When cells from a primary tumour enter the bloodstream, they are disseminated throughout the body and eventually land in the microvasculature of secondary organs. There, they are deformed within capillaries of small diameter, where up to 90% of the cancer cells die, as they are unable to survive under such mechanical stress. However, 10% of cells manage to endure this stress. Tavazoie and colleagues have now unveiled the mechanism by which such cells survive microvascular deformation at the target organs and subsequently infiltrate the parenchyma and form metastases.

Credit: Lara Crow/NPG

The authors carried out whole-transcriptome RNA sequencing both of metastatic sub-clones (CN-LM1A and MDA-LM2) from human breast cancer cell lines selected in vivo by Massagué and colleagues in immunodeficient mice and of the CN34 and MDA-MB-231 parental lines from which they were derived.
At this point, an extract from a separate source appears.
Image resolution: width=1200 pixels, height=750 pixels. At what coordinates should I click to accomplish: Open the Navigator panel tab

Five genes were expressed in the transcriptomes of both metastatic sub-lines at frequencies higher than those in the respective — and less metastatic — parental populations; one of these genes encoded the nonsense variant PANX1-C268T, which was significantly enriched in both sub-lines. The mutation encoding PANX1-C268T substitutes a premature termination codon in the transmembrane channel protein pannexin 1 (PANX1) — which mediates the release of ATP from cells into the extracellular space — thereby generating a shorter variant of PANX1, which the authors called PANX11–89. This mutant was also able to enhance the release of ATP but only when co-expressed with wild-type full-length PANX1. Indeed, highly metastatic CN-LM1A and MDA-LM2 sub-lines secreted nearly fivefold higher amounts of ATP in a PANX1-dependent manner than their less metastatic parental cell populations, without expressing higher levels of PANX1.
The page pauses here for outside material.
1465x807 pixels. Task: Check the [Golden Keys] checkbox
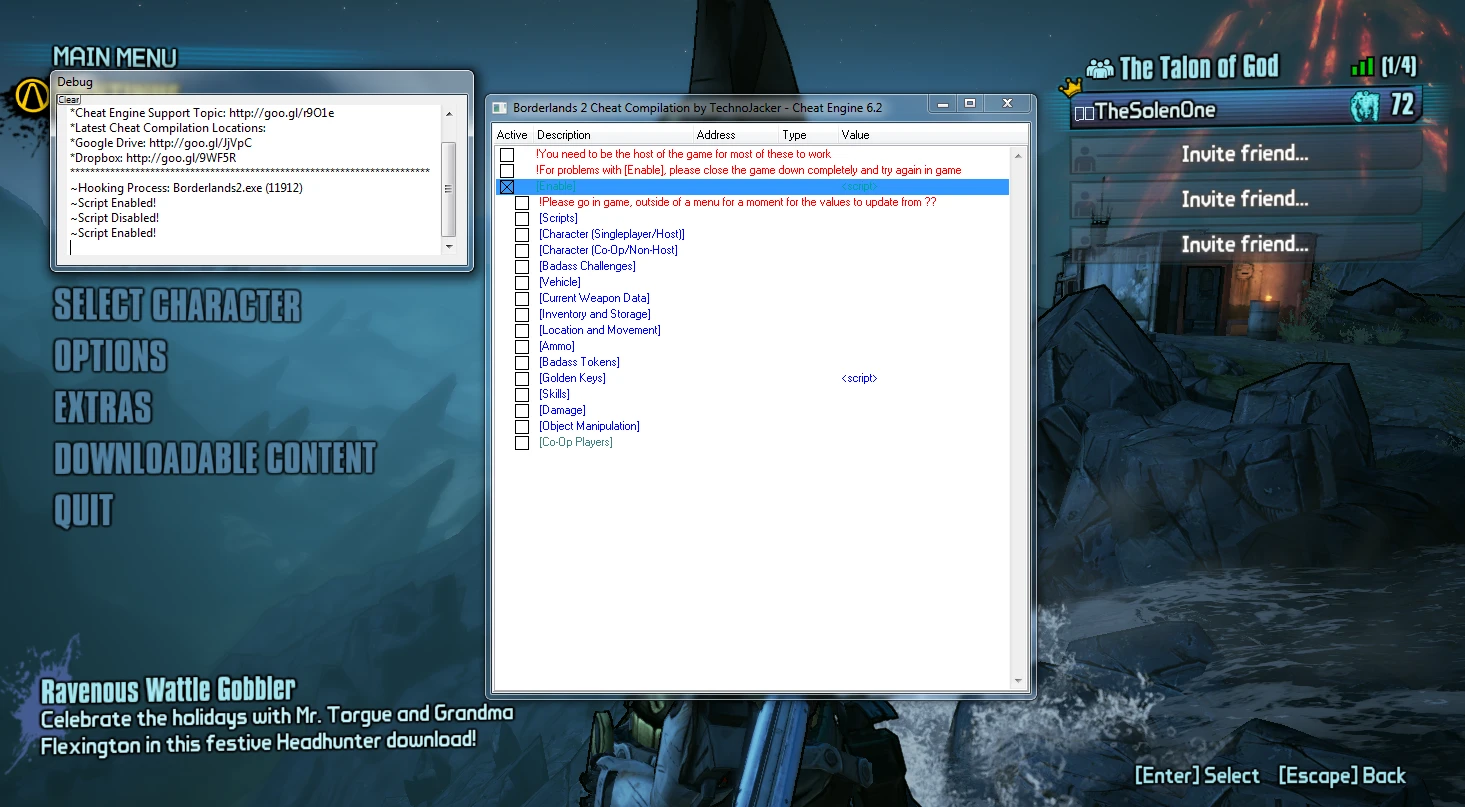pos(521,378)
Next, the authors sought to investigate the extent to which PANX1 channels were responsible for the metastatic potential of breast cancer cells. They injected human breast cancer cells into the tail of immunodeficient mice and quantified the extracellular ATP released from these cells, observing substantial extracellular ATP signal in the lungs that was attenuated when the cells were pretreated with the PANX1 inhibitor carbenoxolone (CBX). Inhibition of PANX1 also inhibited metastasis formation, although it did not inhibit proliferation, invasion, transendothelial migration or anchorage-independent cell survival capacity. This suggested that PANX1 inhibition increases cell death within the microvasculature and, therefore, that PANX1 channel activity increases the metastatic capacity of breast cancer cells by promoting survival in the microvasculature.
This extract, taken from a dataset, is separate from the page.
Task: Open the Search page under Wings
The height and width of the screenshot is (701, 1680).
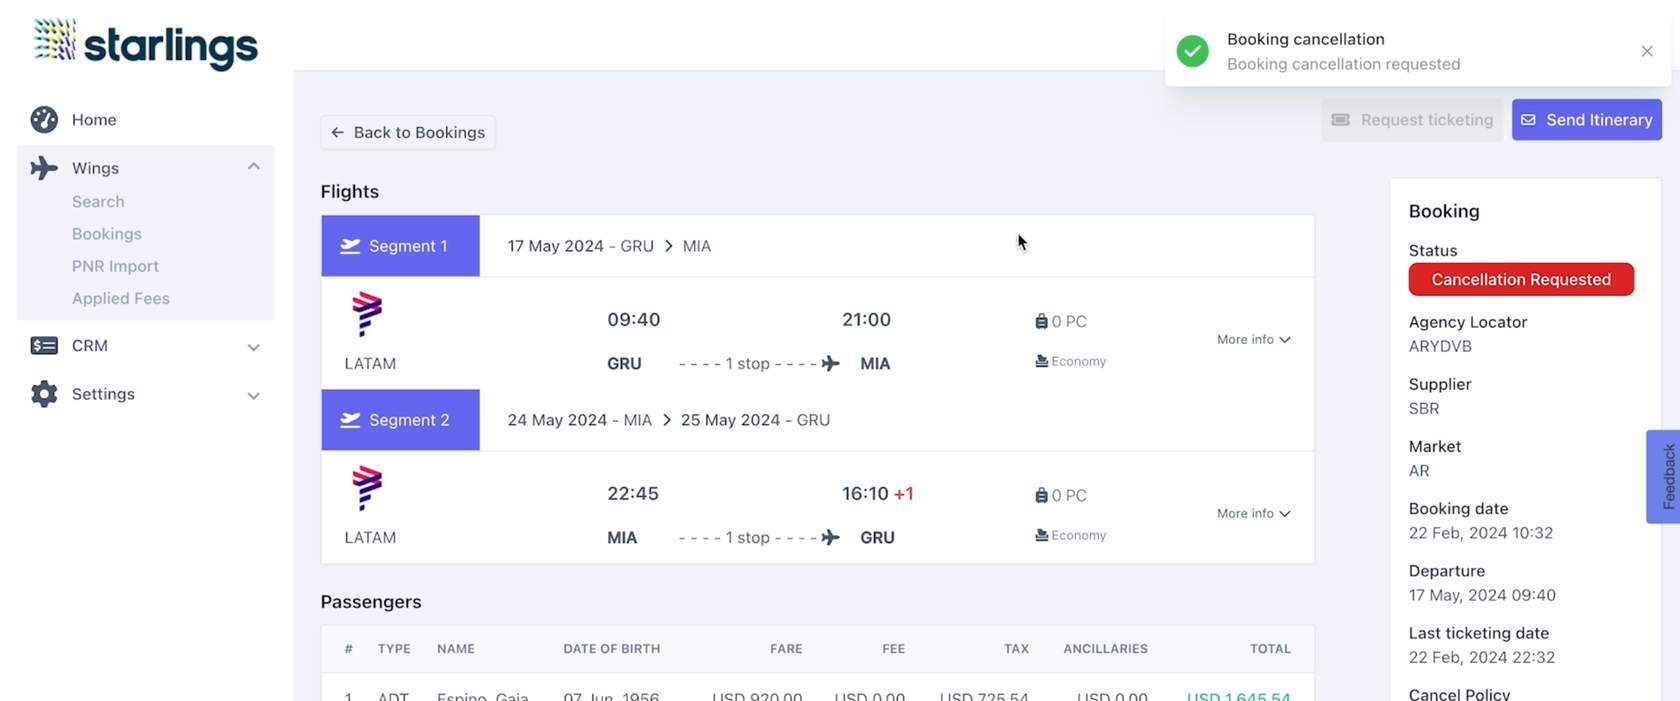Action: (x=98, y=202)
The authors observed that at the time when PANX1 activity promoted survival, cancer cells were confined to the pulmonary microvasculature and had adopted a morphologically elongated shape. To determine whether PANX1 promotes cell survival during cell deformation, the authors carried out hypotonic cell swelling experiments — in which the plasma membrane is stretched — and observed that PANX1-mediated ATP release in CN-LM1A and MDA-LM2 cells was dramatically increased and that these cells were more resistant than the parental cell lines to lethal stretch. ATP release stimulated by plasma membrane stretch subsequently activated P2Y purinergic receptors, inducing a signalling cascade that inhibited apoptosis and ultimately protected cancer cells from lethal mechanical injury.

Further experiments revealed that PANX11–89 activates PANX1 channels and that treatment of CN-LM1A cells and other highly metastatic cells with CBX — which has been approved for the treatment of gastric reflux — inhibited the ability of these cells to colonize distant organs such as the lungs.

for now, PANX1 channels seem to be a potential target in the prevention of metastatic disease

Future studies will reveal the signal transduction mechanism that mediates activation of PANX1 and cell survival, but for now, PANX1 channels seem to be a potential target in the prevention of metastatic disease.